— START OF Text to read —

Use Lever Nuts, darn you.


----------



## splatz (May 23, 2015)

HackWork said:


> Use Lever Nuts, darn you.


No lie, I have some ordered for a few weeks now. There must be one old man in the Wago factory that has to make each one custom to order. 

But I've left those little blue nuts like a trail of breadcrumbs all over the place, on or in panels, on the floor of my truck, in the creases in every tool pouch, in the tray of every tool box - there's always one handy.


----------



## frenchelectrican (Mar 15, 2007)

WPNortheast said:


> Does anyone have a code reference for the neccessity to tape up or cap a spare conductor? I.e. 3 wire to dishwasher with red as spare for future disposal. Thx


No .,, there is no code requirement but basically a common sense that it.,

I just tape both ends of it and get one of wire sleeve that marked say spare and that it.,,


----------



## HackWork (Oct 2, 2009)

splatz said:


> No lie, I have some ordered for a few weeks now. There must be one old man in the Wago factory that has to make each one custom to order.
> 
> But I've left those little blue nuts like a trail of breadcrumbs all over the place, on or in panels, on the floor of my truck, in the creases in every tool pouch, in the tray of every tool box - there's always one handy.


There's a lot of good tricks to use the wago lever nuts for. In this instance they work out well because once you put it on that single conductor, you leave it there. Now that conductor is safed off and it doesn't matter if you energize. Later on you can splice wires to that conductor by inserting them into the wago without shutting the power off.

When I need to work on a multi-gang box and do lots of changing stuff around, I will find the hot wire and cap it off with the wago first. Now everything is safe and when I need to splice into that hot wire I can do so by inserting the wires into the wago without having to touch live wires anymore like I would if I was using a wirenut.


----------



## drewsserviceco (Aug 1, 2014)

— END OF Text to read —
— START OF Given data —

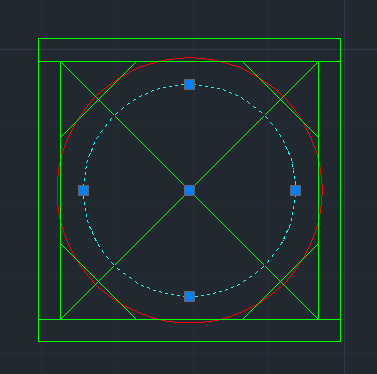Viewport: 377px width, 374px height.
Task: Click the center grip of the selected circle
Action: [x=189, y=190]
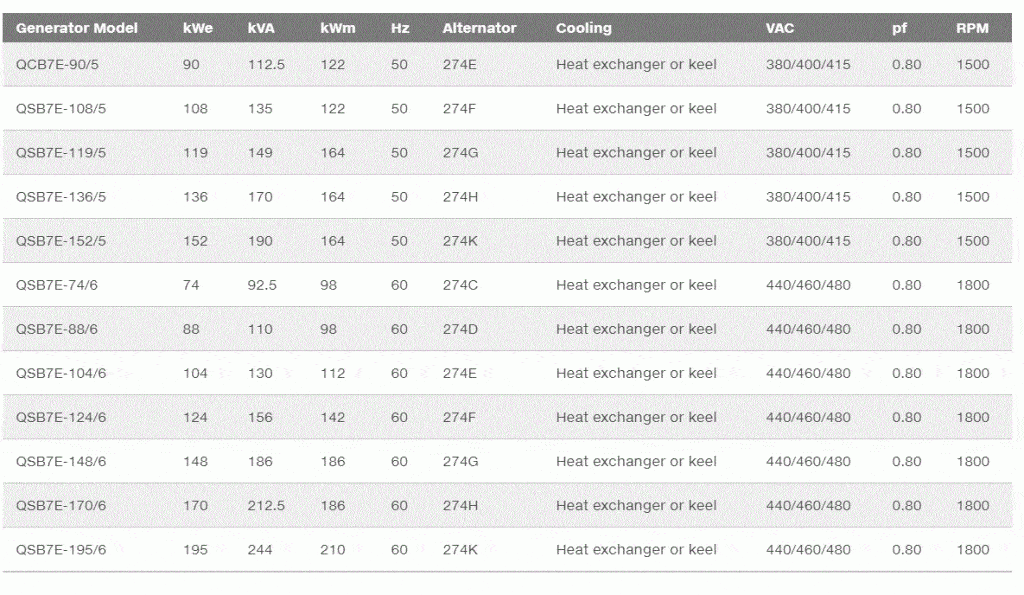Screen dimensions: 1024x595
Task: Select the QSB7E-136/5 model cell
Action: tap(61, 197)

— END OF Given data —

Problems and tasks
1. In the forum thread about capping spare conductors, what does HackWork cap off first when working on a multi-gang box?
2. Continue the forum thread about capping spare conductors, starting after its final line.

Answers to the exercises
1. The hot wire, capped with a Wago lever nut.

2.
HackWork said:


> There's a lot of good tricks to use the wago lever nuts for. In this instance they work out well because once you put it on that single conductor, you leave it there. Now that conductor is safed off and it doesn't matter if you energize. Later on you can splice wires to that conductor by inserting them into the wago without shutting the power off.
> 
> 
> 
> When I need to work on a multi-gang box and do lots of changing stuff around, I will find the hot wire and cap it off with the wago first. Now everything is safe and when I need to splice into that hot wire I can do so by inserting the wires into the wago without having to touch live wires anymore like I would if I was using a wirenut.



This is basically how I will rough in circuits that I have to energize before trim out (like a remodel and the circuit does lighting in an are not affected he the remodel). 

Wires are all spliced up and when it comes time to trim out all I have to do is jam in the pigtails for the device.


----------



## splatz (May 23, 2015)

Question, can you lock the tip of a meter's lead into a lever nut without damaging either the nut or the lead tip?


----------



## drewsserviceco (Aug 1, 2014)

I don't believe so. #12 is the largest conductor.


----------



## frenchelectrican (Mar 15, 2007)

splatz said:


> Question, can you lock the tip of a meter's lead into a lever nut without damaging either the nut or the lead tip?


It depending on how big the lead tip is ., if smaller than #12 then it will work just fine., 

I done that before couple time and it work pretty good with it.


----------



## splatz (May 23, 2015)

Outstanding. I think the tips on my leads are mostly smaller than #12 and I will buy special if I have to. I can't wait to use the lever nuts to megger circuits prior to energizing the first time. I am going to call them megger nuts.


----------



## HackWork (Oct 2, 2009)

The lever nuts have special little ports to stick the tip of test leads into to test the power. I know that's not what you mean, but I figured I would mention it.

As for your situation, instead of buying new leads, I would take old leads and cut the probes off and snap the wago right onto the conductor itself. 

The wago lever nuts are great for any temp situation. I have a cord and plug setup with the other end strippe and wagos clipped on. With it I can quickly connect something to power such as a light that I want to make sure works before putting it up.


----------



## MTW (Aug 28, 2013)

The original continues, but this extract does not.